|Office:||President of South Korea|
|Term Start:||August 13, 1960|
|Term End:||March 22, 1962|
|Birth Date:||August 26, 1897|
|Birth Place:||Asan, South Chungcheong, South Korea|
Born in Asan, Chungcheongnam-do, Yun graduated with an M.A. from the University of Edinburgh in 1930. He entered politics after Japanese occupation ended in 1945, with Syngman Rhee being his mentor. In 1948, Yun was appointed by Rhee as mayor of Seoul. A year later, he was appointed as the Minister of Commerce and Industry. Soon, he started to disagree with Rhee's authoritarian policies. He then served as president of the Red Cross Society, before being elected to the National Assembly in 1954. A year later, he founded the opposition Democratic Party along with several others.

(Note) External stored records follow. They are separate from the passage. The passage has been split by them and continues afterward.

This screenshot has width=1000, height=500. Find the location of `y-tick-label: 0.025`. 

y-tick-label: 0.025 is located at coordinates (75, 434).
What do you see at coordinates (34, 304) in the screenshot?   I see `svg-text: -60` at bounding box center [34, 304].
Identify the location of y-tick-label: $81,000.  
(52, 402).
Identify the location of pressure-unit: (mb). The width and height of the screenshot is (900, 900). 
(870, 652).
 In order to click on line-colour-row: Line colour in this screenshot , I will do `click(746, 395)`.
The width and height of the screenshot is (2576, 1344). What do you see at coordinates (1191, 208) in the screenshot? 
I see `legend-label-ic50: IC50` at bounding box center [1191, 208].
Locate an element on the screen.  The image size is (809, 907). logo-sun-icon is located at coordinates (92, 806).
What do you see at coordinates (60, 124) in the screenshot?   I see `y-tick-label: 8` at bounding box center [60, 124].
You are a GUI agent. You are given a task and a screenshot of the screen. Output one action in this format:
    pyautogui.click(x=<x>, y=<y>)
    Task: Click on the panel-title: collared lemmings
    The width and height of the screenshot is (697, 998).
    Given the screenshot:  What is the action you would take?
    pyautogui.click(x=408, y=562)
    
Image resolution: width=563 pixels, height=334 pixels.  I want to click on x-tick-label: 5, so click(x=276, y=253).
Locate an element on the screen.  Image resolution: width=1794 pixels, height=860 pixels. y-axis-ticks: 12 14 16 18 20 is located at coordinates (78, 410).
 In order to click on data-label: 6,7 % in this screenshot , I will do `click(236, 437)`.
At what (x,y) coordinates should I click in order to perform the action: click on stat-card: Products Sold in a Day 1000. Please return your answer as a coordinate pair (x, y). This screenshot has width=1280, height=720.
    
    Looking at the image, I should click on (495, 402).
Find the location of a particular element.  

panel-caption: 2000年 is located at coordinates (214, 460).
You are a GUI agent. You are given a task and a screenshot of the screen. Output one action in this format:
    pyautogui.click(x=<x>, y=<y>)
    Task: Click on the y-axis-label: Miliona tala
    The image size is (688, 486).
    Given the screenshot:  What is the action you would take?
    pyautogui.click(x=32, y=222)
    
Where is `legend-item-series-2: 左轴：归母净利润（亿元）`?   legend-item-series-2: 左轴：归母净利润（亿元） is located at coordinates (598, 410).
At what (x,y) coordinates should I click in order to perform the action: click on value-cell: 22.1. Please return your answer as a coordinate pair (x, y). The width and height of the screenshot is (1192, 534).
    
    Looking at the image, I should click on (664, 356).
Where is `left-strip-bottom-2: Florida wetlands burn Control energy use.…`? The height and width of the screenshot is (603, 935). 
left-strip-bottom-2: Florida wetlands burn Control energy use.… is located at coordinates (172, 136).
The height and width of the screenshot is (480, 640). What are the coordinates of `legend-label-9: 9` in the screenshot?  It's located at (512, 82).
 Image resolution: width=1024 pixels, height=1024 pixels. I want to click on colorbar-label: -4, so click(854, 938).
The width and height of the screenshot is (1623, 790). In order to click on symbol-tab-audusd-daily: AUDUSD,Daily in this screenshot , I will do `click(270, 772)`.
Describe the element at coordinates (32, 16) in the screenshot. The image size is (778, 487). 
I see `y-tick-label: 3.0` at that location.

After Rhee's government was ousted by a student-led pro-democracy uprising, Yun was elected president on August 13, 1960. He was merely a figurehead, as South Korea had switched to a parliamentary system in response to the authoritarian excesses of Rhee's regime. After Park Chung Hee's coup in 1961, he stayed on briefly to provide legitimacy to the regime, but resigned on March 22, 1962. He opposed Park's authoritarian rule and ran for president twice in 1963 and 1967, losing each time. After receiving suspended sentences several times for anti-government activities, Yun retired from politics in 1980 and focused primarily on cultural activities until his death from diabetic conditions and high blood pressure in 1990. His descendants currently live in the United States.